Having attributed the abiding conundrum of the priesthood to “the Melchizedek myth” propagated in the Epistle to the Hebrews, Wills writes that this new priestly class began over the centuries to arrogate to itself powers and prerogatives unimagined by Jesus and his disciples. Although Jesus had instructed his followers not to “address any man on earth as father,” priests demanded that very ­honorific.
Central to the priestly claims to authority, Wills says, was the importance of the sacraments, especially celebration of the eucharist, which could be performed, the church declared, only by priests. “The most striking thing about priests, in the later history of Christianity,” the author writes, “is their supposed ability to change bread and wine into the body and blood of Jesus Christ.”

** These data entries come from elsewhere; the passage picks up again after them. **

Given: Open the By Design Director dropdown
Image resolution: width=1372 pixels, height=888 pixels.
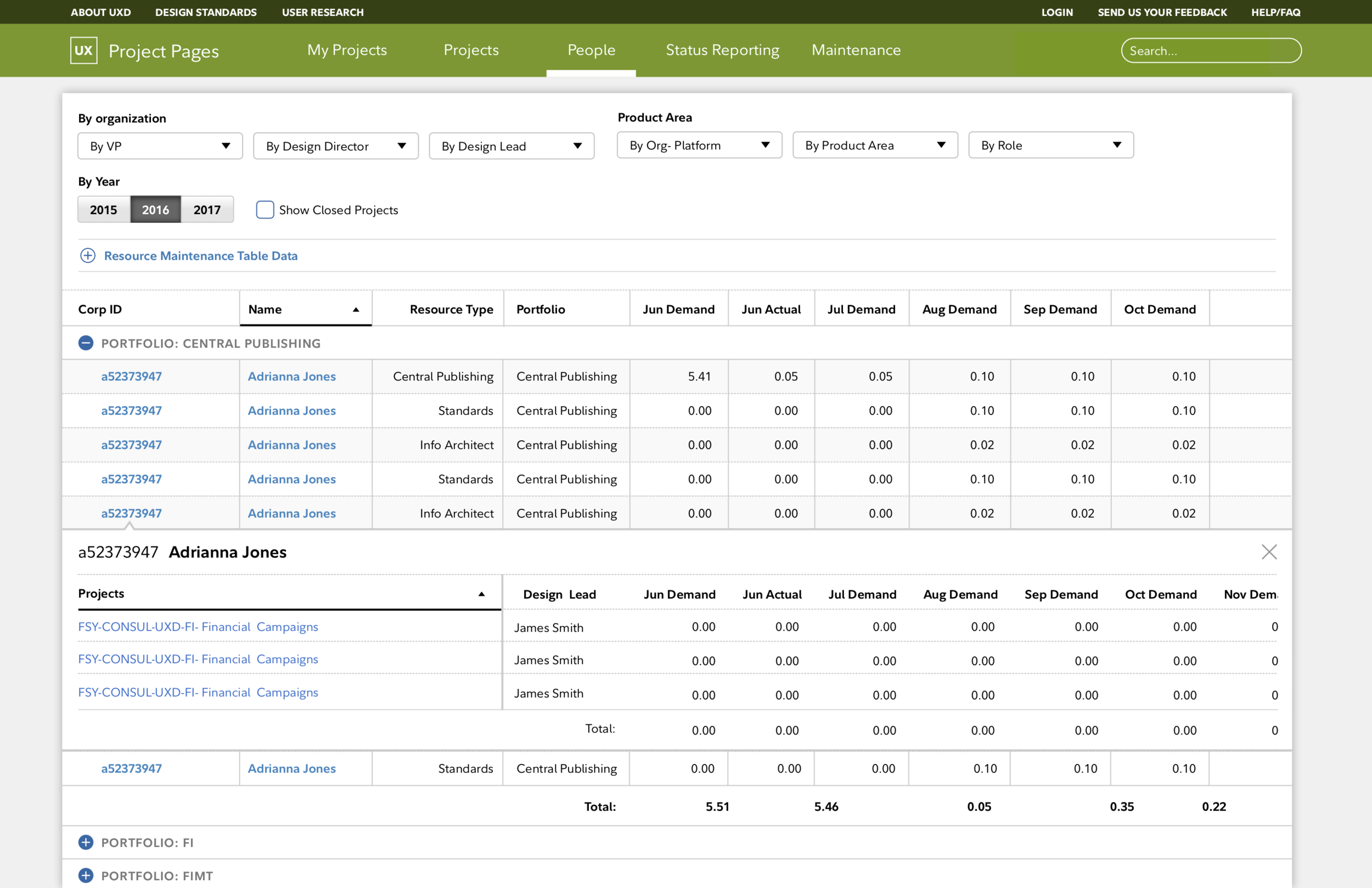Looking at the screenshot, I should click(335, 146).
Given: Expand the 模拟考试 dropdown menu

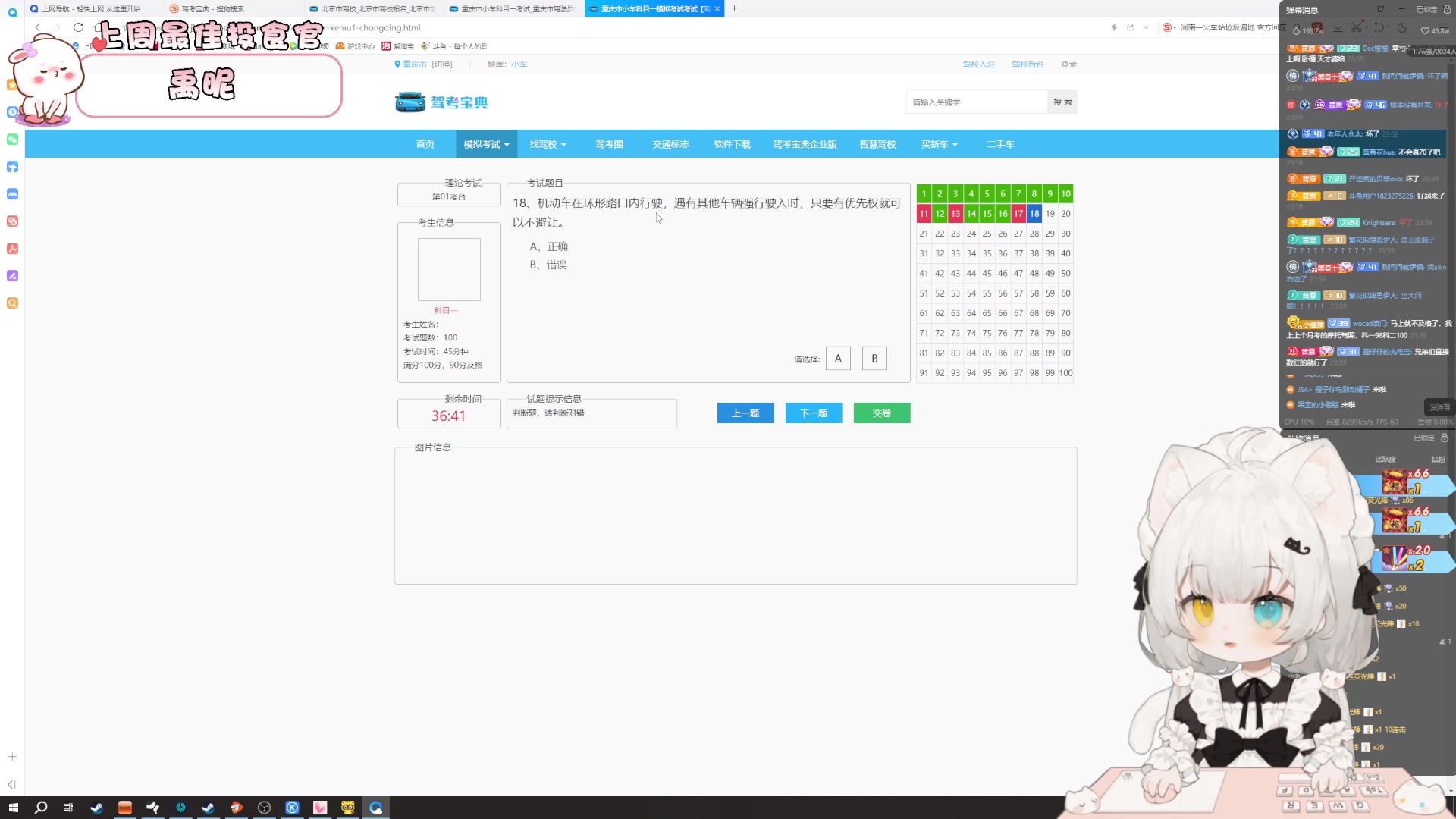Looking at the screenshot, I should pyautogui.click(x=486, y=144).
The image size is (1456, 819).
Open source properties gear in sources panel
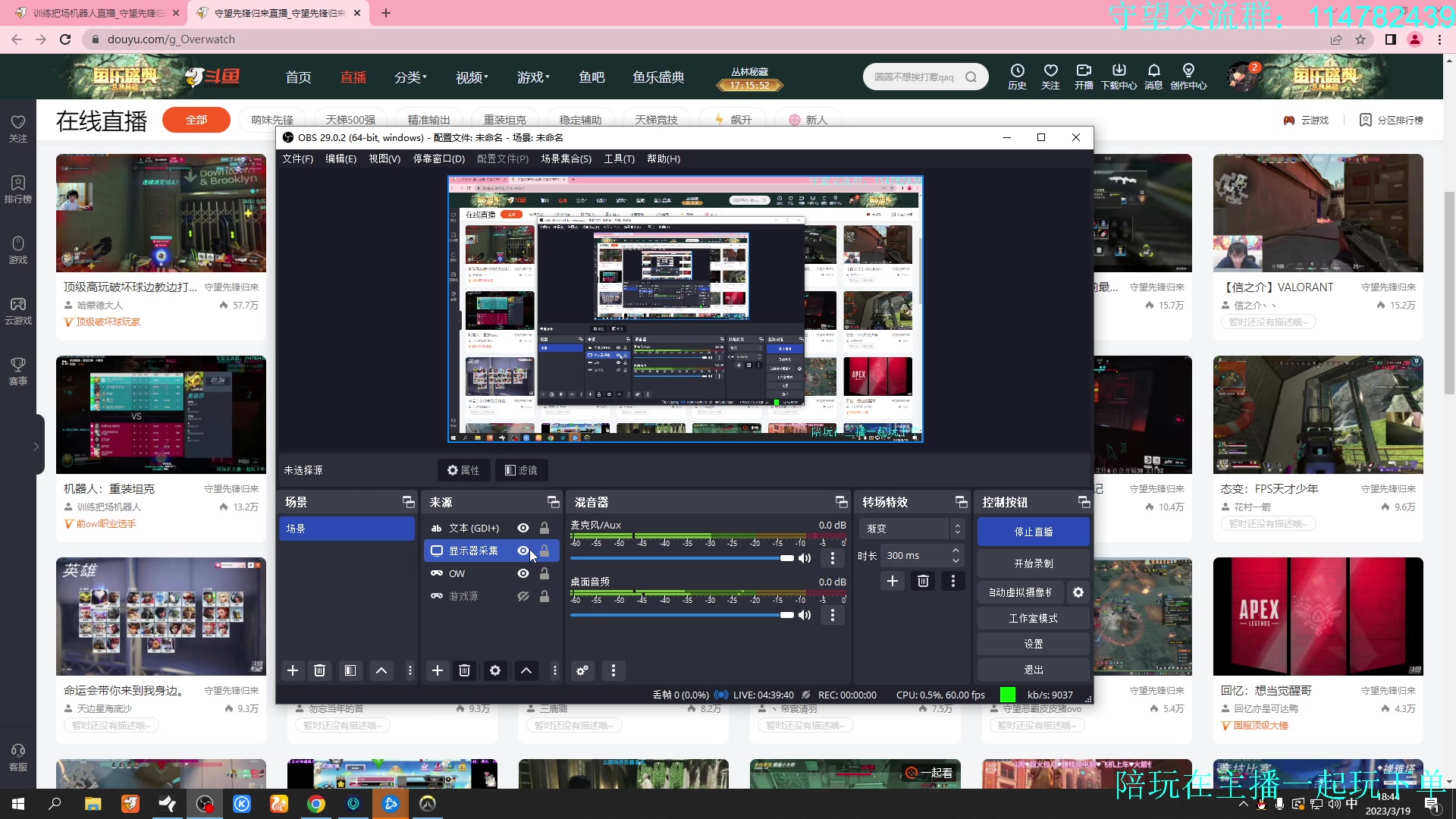tap(495, 670)
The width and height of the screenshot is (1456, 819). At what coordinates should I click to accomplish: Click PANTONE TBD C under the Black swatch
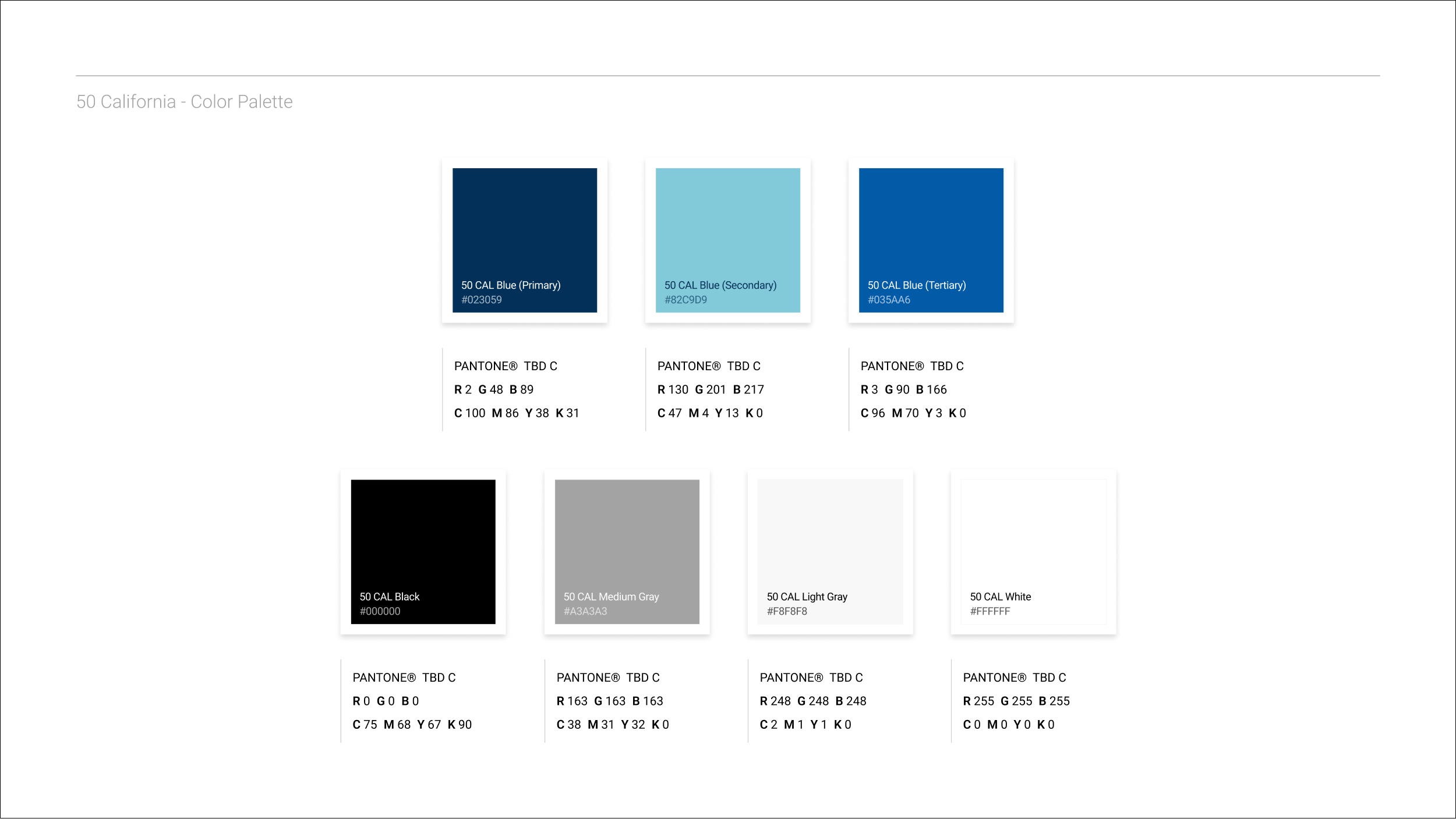tap(404, 678)
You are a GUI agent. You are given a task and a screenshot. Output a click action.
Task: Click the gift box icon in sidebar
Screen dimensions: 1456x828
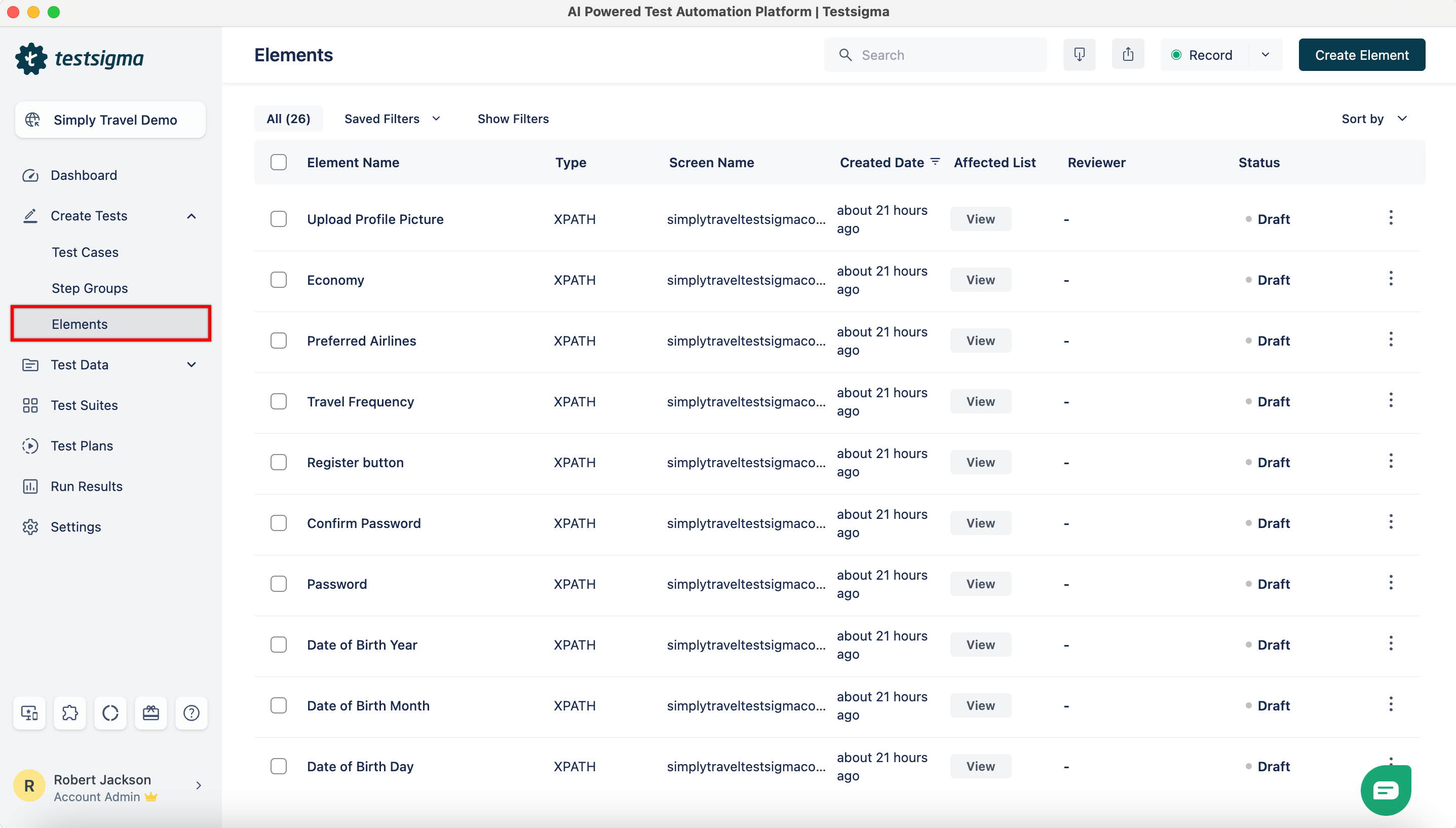150,712
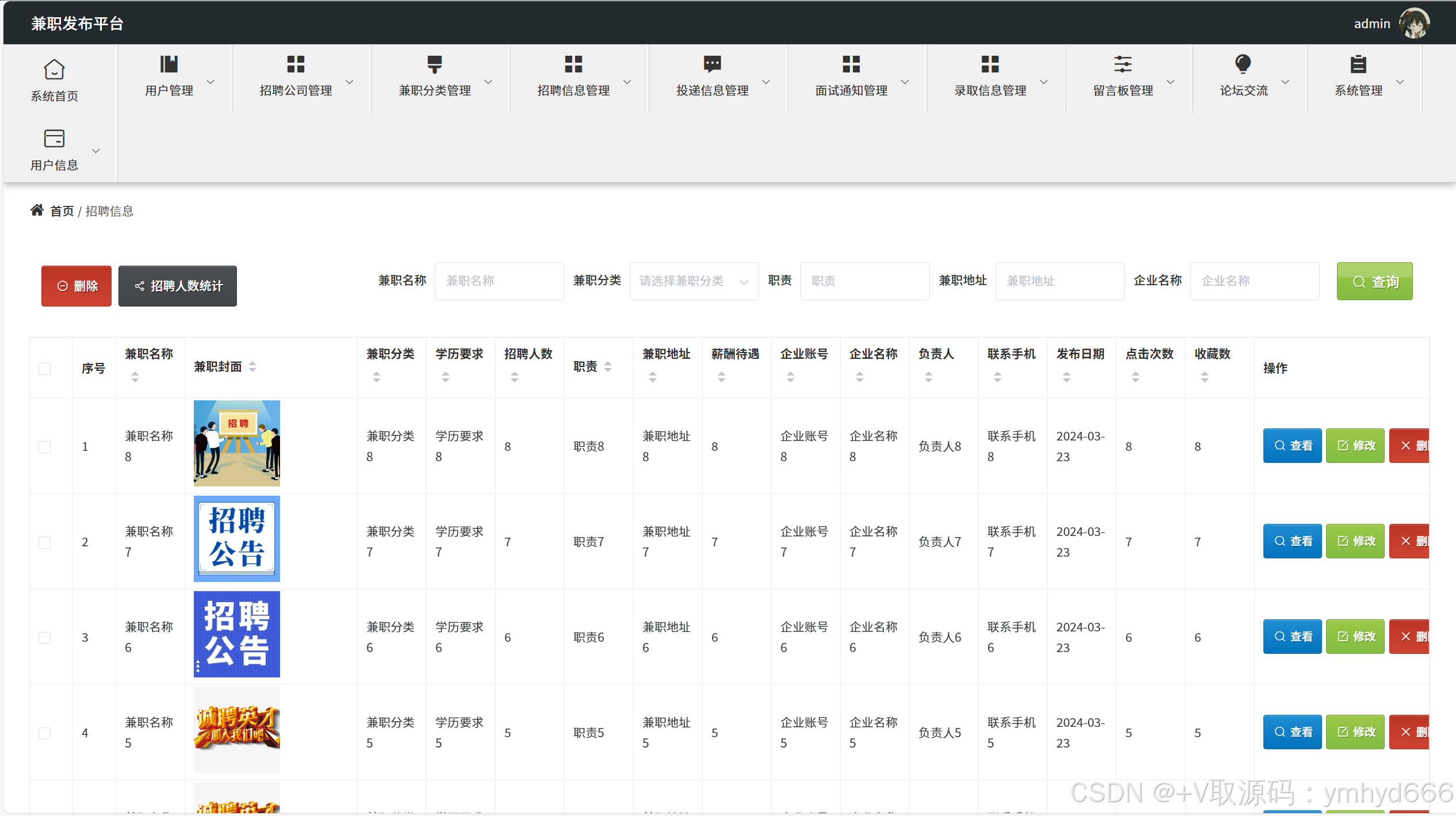Click the 用户管理 book icon

click(x=168, y=64)
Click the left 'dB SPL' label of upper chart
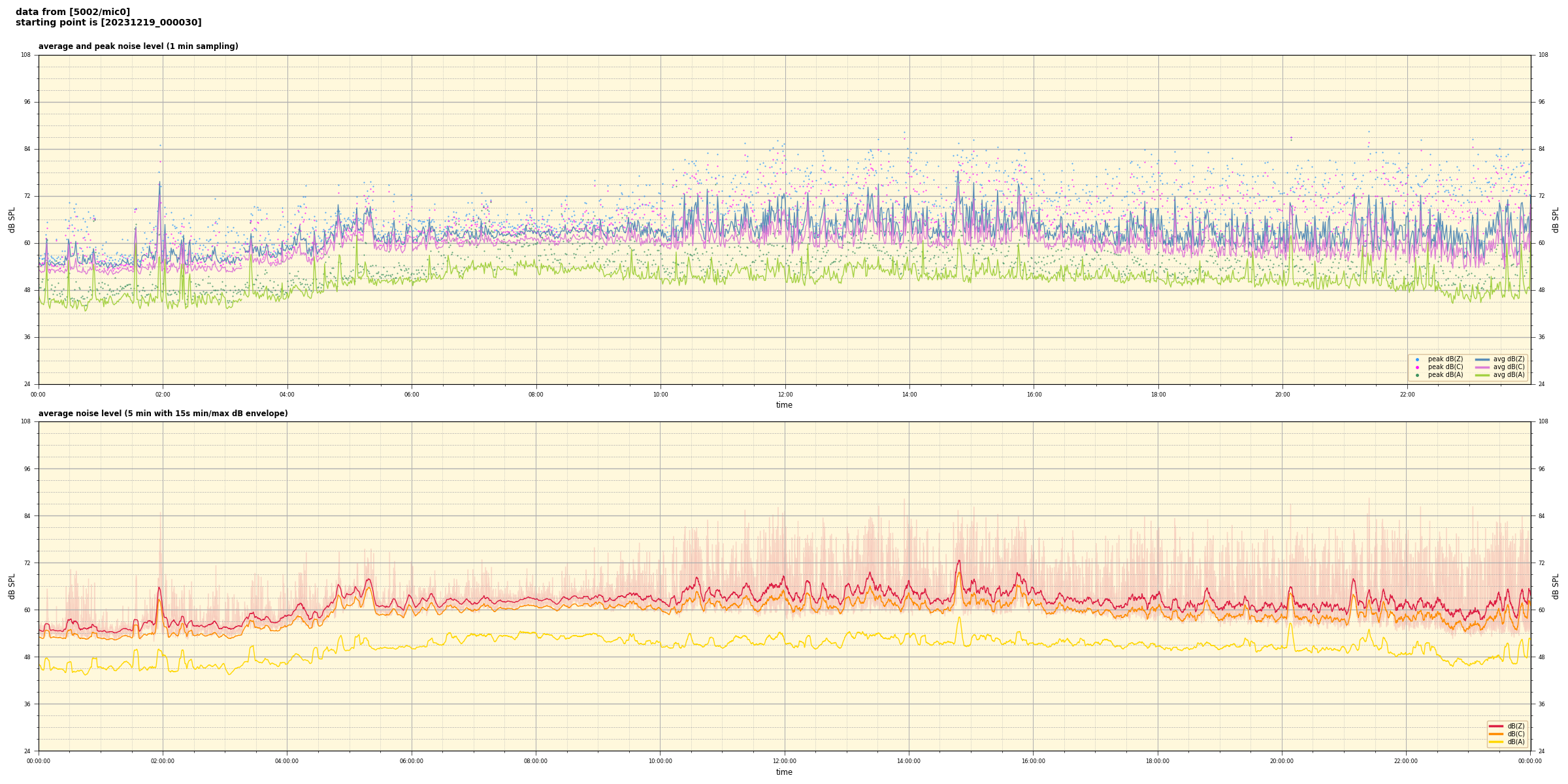This screenshot has height=784, width=1568. pyautogui.click(x=12, y=220)
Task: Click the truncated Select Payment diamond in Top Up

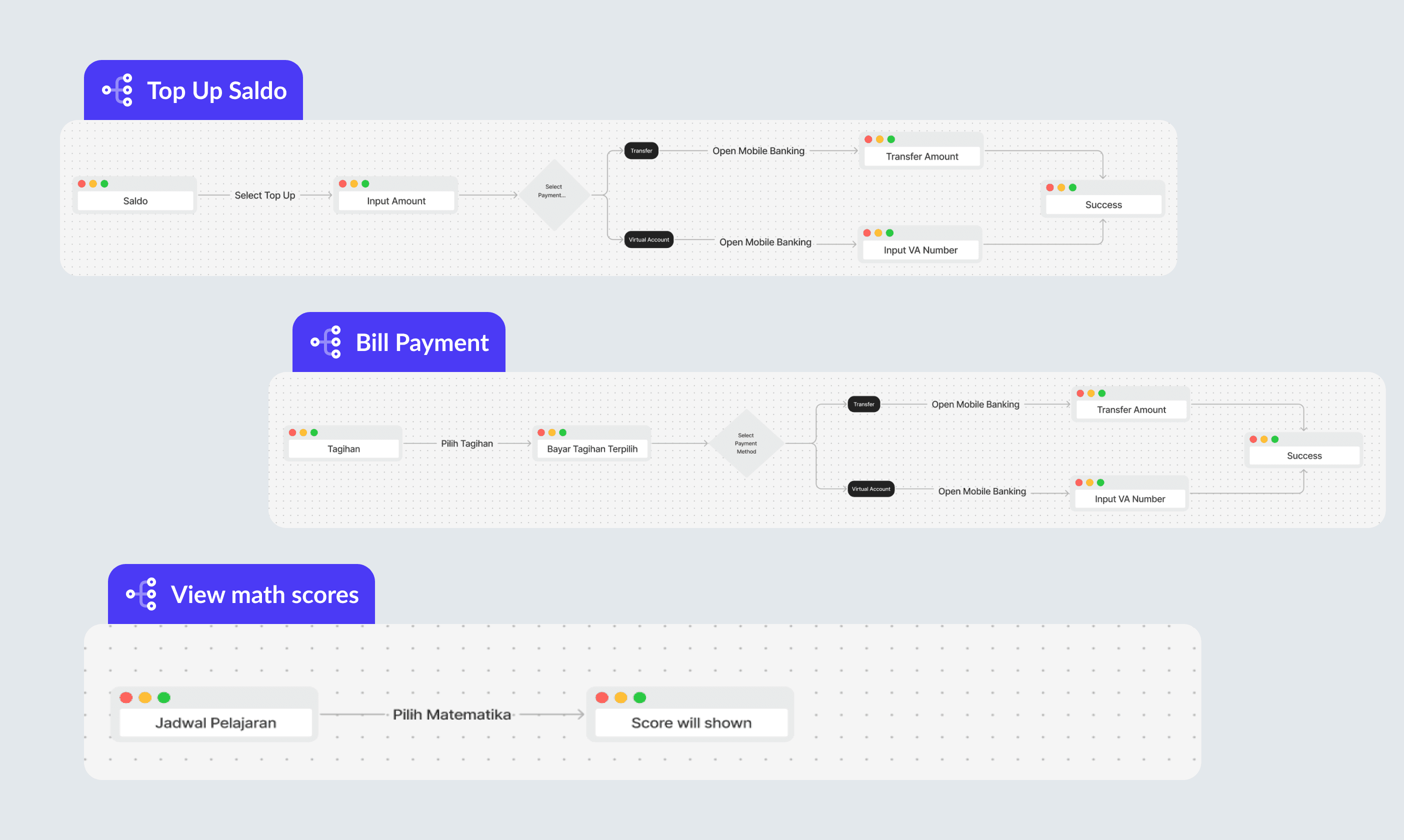Action: click(x=554, y=194)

This exclusivity, according to Wills, derives from Thomas Aquinas rather than Jesus. The Thomistic view of the eucharist understands the Mass as re-enacting the sacrifice of Christ, from which all other graces devolve to the believer. The church, following Aquinas, vested the power of transubstantiation — the bread and wine of holy communion actually becomes the body and blood of Christ — in the priesthood. With that magical power, the priesthood increasingly set itself apart from the laity...Wills argues that an alternative understanding of Jesus and the eucharist, one more consonant with the New Testament (Hebrews excepted) and informed by Augustine, sees Jesus as coming to harmonize humanity with himself. The eucharistic meal remains a meal (as it was in the first century), not a sacrifice, one that celebrates the union between Christ and his followers. “One does nothing but disrupt this harmony by interjecting superfluous intermediaries between Jesus and his body of believers,” Wills writes. “When these ‘representatives’ of Jesus to us, and of us to Jesus, take the feudal forms of hierarchy and monarchy, of priests and papacy, they affront the camaraderie of Jesus with his brothers."Randall Balmer, an Episcopal priest, is chairman of the religion department at Dartmouth College. He is completing a biography of Jimmy Carter
Bridget Mary's Response:
I think that Gary Wills has done an excellent job of dismantling clericalism. Roman Catholic Women Priests are offering the church a new model of priestly ministry in a community of equals in which the people of God take their rightful role as celebrants of the sacraments. We are building a bridge between the institutional church as it is today and the discipleship of equals to bring the church full circle to its beginning, the Body of Christ sharing the Body of Christ with the Body of Christ.